Öyleyse muhtevaya dikkatle bakın; “Onlar mü’min olmuyorlar diye neredeyse kendini helâk edeceksin.” ifadesi, “Onlar, Allah’a ulaşmayı dilemeyip kendini kurtaramayanlar diye.” mânâsını tazammun ediyor. Kim Allah’a ulaşmayı dilemezse onun gideceği yer ne yazık ki cehennemdir, Yûnus Suresinin 7 ve 8. âyetleri gereğince. Allahû Tealâ diyor ki:
10/YÛNUS-7: İnnellezîne lâ yercûne likâenâ ve radû bil hayâtid dunyâ vatmeennû bihâ vellezîne hum an âyâtinâ gâfilûn(gâfilûne).
Muhakkak ki onlar, Bize ulaşmayı (hayatta iken ruhlarını Allah’a ulaştırmayı) dilemezler. Dünya hayatından razı olmuşlardır ve onunla doyuma ulaşmışlardır ve onlar âyetlerimizden gâfil olanlardır.

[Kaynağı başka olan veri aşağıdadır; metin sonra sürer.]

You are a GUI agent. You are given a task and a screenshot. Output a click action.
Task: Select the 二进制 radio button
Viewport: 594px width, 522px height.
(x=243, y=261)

10/YÛNUS-8: Ulâike me'vâhumun nâru bimâ kânû yeksibûn(yeksibûne).
İşte onların kazandıkları (dereceler) gereğince varacakları yer ateştir (cehennemdir).
“Onlar, Bize ulaşmayı dilemezler. Onlar dünya hayatından razıdırlar, dünya hayatıyla mutmain olurlar. Onlar, Bizim âyetlerimizden gâfil olanlardır ve onların gidecekleri yer, kazandıkları dereceler itibariyle ateştir.”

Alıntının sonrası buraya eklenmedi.